Releasing our death grip on certainty doesn't happen overnight. It's a practice that gets easier with time. And it requires intentional effort, especially for those of us from high-control backgrounds. Here are some ways to practice feeling more comfortable with not being in control. 

1. Make a “Live With It” List

Instead of rushing to answer a difficult question when it comes to mind, try just living with it for a while. Write it down and walk away. And don’t cross the question off the list when you think you have an answer. Instead, revisit these questions occasionally, and notice how your perspective shifts over time. 

2. Practice Saying "I Don't Know"

It’s often easier to start with low-stakes situations. When someone asks your opinion on something minor, like how you liked a movie or what you enjoyed about an experience, try responding with "I'm not sure yet" instead of pressuring yourself to have an immediate answer. 

3. Expose Yourself to Diverse Perspectives

Read books by authors with different views. Listen to podcasts that challenge your thinking. Have conversations with people whose life experience has been different than yours. Try to approach this new information without the intention to convince or be convinced, but simply to ask questions and try to understand. 

4. Notice Your Response to Disagreement

Start to pay attention to the physical sensations that come up when you come across ideas that challenge your beliefs. Do you feel tightness in your chest? Are you having racing thoughts? Focus on how your body feels, and spend some time simply sitting with those sensations before trying to come up with an answer. 

Note: If this one feels too overwhelming, you may need to step away and focus on something else until your nervous system has a chance to calm down. Be kind to yourself!

5. Build a Supportive Network

Connection is a human necessity, and it’s even more important when you’re learning a whole new way to approach life. Having a support network of folks who understand the particular challenges of religious deconstruction can make the process less isolating.

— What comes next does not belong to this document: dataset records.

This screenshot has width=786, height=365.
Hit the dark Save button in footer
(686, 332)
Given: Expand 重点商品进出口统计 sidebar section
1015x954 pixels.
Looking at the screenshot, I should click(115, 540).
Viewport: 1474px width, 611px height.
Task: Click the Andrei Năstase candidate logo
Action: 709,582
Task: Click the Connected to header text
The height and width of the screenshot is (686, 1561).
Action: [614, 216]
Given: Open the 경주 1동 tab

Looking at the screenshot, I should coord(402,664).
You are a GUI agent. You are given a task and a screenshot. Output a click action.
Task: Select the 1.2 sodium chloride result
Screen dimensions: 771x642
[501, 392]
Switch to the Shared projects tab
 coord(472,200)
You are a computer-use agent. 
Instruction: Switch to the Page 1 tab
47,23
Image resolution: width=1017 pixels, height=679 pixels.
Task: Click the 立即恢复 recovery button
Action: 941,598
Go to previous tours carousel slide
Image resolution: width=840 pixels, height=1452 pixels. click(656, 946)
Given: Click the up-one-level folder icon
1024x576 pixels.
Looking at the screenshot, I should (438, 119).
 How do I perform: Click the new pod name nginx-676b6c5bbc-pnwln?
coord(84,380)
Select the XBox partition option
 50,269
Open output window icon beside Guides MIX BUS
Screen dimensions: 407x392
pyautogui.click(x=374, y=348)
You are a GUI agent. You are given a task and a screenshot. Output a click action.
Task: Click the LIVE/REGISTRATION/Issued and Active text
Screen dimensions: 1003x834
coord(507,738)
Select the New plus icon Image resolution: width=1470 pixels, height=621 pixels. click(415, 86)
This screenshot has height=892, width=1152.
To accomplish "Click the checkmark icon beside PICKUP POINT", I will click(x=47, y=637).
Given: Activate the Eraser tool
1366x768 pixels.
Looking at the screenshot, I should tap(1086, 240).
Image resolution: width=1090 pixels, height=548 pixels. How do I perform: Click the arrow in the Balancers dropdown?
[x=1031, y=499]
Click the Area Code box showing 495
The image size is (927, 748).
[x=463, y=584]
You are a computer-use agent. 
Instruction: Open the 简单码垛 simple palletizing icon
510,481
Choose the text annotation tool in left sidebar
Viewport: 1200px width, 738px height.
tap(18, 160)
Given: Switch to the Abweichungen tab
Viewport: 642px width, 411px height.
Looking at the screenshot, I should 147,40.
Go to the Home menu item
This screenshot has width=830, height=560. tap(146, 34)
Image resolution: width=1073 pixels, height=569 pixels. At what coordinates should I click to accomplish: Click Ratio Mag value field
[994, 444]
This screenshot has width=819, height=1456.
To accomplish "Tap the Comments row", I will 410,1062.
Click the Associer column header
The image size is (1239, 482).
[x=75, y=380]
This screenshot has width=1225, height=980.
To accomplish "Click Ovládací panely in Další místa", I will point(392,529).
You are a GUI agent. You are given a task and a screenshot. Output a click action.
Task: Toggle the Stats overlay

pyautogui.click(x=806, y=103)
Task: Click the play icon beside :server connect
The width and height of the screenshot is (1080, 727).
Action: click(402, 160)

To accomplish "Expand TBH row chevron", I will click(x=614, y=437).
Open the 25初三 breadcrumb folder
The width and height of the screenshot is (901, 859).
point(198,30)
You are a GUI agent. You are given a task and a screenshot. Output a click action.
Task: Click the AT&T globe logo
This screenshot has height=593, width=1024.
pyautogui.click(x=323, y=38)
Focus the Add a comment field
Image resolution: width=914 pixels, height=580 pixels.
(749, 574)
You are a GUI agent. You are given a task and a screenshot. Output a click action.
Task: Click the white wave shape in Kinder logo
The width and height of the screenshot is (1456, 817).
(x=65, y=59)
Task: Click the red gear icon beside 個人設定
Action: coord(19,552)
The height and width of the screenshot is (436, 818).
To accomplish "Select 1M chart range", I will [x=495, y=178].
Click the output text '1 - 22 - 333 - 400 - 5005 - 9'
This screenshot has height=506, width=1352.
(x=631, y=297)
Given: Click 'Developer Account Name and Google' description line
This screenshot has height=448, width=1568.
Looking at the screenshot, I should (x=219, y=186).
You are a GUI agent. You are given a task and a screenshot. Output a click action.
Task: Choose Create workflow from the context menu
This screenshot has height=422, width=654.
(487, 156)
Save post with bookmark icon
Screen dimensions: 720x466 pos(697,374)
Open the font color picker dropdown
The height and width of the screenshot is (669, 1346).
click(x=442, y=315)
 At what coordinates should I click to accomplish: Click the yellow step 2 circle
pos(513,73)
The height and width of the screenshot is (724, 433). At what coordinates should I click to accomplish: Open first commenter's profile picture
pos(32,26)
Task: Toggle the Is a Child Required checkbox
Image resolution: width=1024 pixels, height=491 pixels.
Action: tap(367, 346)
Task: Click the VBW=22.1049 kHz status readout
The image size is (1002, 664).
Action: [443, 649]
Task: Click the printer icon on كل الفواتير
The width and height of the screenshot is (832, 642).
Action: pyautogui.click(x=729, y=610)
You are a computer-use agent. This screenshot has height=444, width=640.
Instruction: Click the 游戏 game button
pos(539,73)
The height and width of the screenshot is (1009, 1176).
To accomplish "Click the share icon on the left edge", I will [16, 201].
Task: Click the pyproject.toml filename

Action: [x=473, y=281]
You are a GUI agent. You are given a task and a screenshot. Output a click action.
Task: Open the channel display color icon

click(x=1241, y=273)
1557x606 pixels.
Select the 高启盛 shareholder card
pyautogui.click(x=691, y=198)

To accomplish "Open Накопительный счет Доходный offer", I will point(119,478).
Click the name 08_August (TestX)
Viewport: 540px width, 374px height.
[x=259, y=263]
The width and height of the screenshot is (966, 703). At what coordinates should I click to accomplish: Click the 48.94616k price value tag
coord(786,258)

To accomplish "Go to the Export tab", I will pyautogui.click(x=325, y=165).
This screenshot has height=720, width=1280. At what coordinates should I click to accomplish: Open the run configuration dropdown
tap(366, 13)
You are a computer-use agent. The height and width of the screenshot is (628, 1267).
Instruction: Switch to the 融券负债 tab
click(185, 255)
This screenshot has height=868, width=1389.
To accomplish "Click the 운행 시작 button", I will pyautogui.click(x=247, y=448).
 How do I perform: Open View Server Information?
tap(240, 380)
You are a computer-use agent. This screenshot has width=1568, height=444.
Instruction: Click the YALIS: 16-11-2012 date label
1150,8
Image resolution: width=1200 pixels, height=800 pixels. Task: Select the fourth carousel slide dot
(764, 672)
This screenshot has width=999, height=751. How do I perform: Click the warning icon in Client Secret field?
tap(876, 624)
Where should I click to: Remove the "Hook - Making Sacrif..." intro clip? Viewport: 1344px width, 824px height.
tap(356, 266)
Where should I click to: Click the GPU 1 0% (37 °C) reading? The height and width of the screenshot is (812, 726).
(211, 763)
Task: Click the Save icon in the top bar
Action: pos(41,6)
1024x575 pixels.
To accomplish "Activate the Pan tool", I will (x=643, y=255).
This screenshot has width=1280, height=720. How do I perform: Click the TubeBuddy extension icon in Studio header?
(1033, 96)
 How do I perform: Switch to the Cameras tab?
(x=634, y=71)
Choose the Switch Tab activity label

A Note on Neurodivergence 

For some neurodivergent folks, uncertainty can feel especially frustrating. When you’ve spent your life carefully learning social cues in order to act in an "acceptable" way, sitting in ambiguity can understandably cause some added layers of anxiety. 


Be gentle with yourself, take breaks when you need to, and remember that embracing the unknown doesn't have to happen all at once. There’s no “right” way to be curious. Practicing curiosity also doesn’t mean throwing all predictability and stability out the window! (And let’s be honest, you’ll almost certainly still know more about your special interest than 99% of people.) 

The Journey is the Point 

When I look back at my journey from a youth pastor with all the answers to a therapist who specializes in helping folks navigate religious trauma, the most significant change I went through wasn’t simply changing what I believed. It was that I learned to embrace my curiosity. 

The irony is that many religious traditions actually celebrate mystery at their core. We were always told that God is beyond our full comprehension. Yet somehow, many of us were also taught that unwavering certainty in our specific theology was the mark of true faith.

Maybe losing control and being uncertain isn't a sign of failure. Maybe the growth happens when we stop trying to manage all possible outcomes and start embracing the beautiful mess of not knowing.